Storie di Natale
von Camilleri, Calaciura, Manzini, Stassi u.a.
Sieben außergewöhnliche Erzählungen ganz unterschiedlichen Charakters
Ein Weihnachtsbuch für Italien-Fans (in italienischer Sprache)
Wir wissen alle, was uns wahrscheinlich erwarten wird, wenn wir ein »Weihnachtsbuch« aufschlagen: Christbaumkugeln, Kinderaugen, Gänsebraten, Wohlgefallen, Tannenbaum, Kerzenschein, Engelshaar und Lobgesang garnieren eine rührselige, sarkastische, mehr oder weniger lustig oder spannend konstruierte Handlung, die in der Weihnachtszeit spielt und idealerweise am Heiligen Abend kulminiert.
Wie aber ist das in Italien? Dieses Buch gibt uns einen interessanten, unerwartet breiten Einblick, denn jede seiner sieben Geschichten (alle von namhaften Autoren und literarisch hochwertig) hat einen ganz eigenen Charakter und unterscheidet sich grundsätzlich von den anderen. Gemeinsam ist ihnen nur, dass den Protagonisten just zu Weihnachten Entscheidendes in ihrem Leben widerfährt. Religiöse Bezüge spielen allenfalls eine Nebenrolle, von Gefühlsduselei und romantischem Kitsch fehlt jede Spur.
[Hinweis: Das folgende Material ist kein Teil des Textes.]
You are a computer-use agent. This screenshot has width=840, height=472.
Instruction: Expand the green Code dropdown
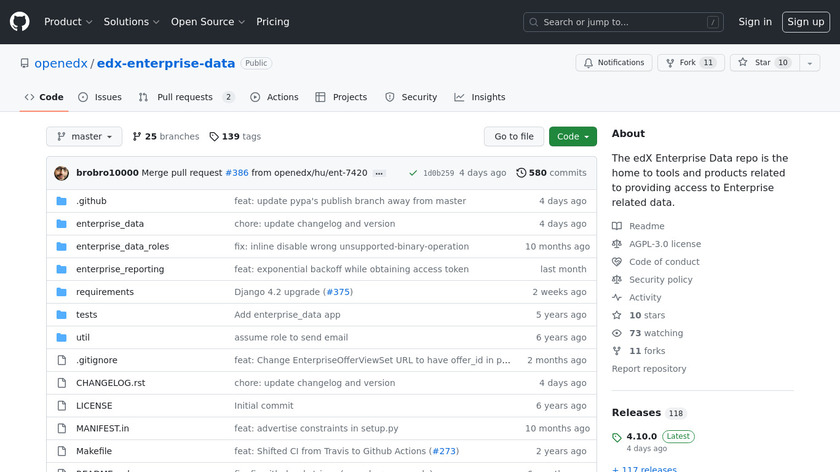coord(572,137)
Und natürlich tragen sich alle irgendwo in Italien zu. Deswegen lernen wir beim Lesen beiläufig die Rituale, Floskeln, Stimmungen, Speisen, Mythen, Traditionen kennen, die die Menschen zur Weihnachtszeit erwarten, sich wünschen, lieben oder hassen.
Die Sammlung erschien erstmals im Jahr 2016, wurde 2021 neu aufgelegt und wird sicher alle Jahre wieder im Sellerio-Programm auftauchen.
Andrea Camilleri: I quattro Natali di Tridicino
Gleich die erste Erzählung kappt alle Leinen zu nordeuropäischer Bildlichkeit. Auch am Heiligen Abend müssen die Fischer von Vigàta hinaus aufs Meer fahren, all ihre Kraft und Geschicklichkeit gegen Wind, Brandung und Strömung einsetzen, auf einen guten Fang und gesunde Heimkehr hoffen. Vor diesem Hintergrund breitet Camilleri eine Familiengeschichte aus, die von märchenhaften und naturmythischen Elementen bestimmt wird. Der Fischerjunge Tridicino (von »tredicesimo« – das dreizehnte Kind seiner Eltern) hat ungewöhnliche Begabungen und Eigenschaften, die ihn befähigen, Bewährungsproben zu bestehen, die sich ihm auf und unter dem Wasser stellen. Ein alter Fischer vermacht ihm das Geheimnis, wie man eine »dragunara« (Wasserhose?) ihrer zerstörerischen Kraft beraubt, aus der Tiefe kann er eine große Muschel bergen, die wundersame Klänge erzeugt, und er muss sich der Herausforderung eines geheimnisvollen Riesenpolypen in seiner Höhle stellen. An vier Weihnachtstagen in seinem Leben schafft Tridicino so die Grundlagen für Glück und Wohlstand für sich und die Seinen.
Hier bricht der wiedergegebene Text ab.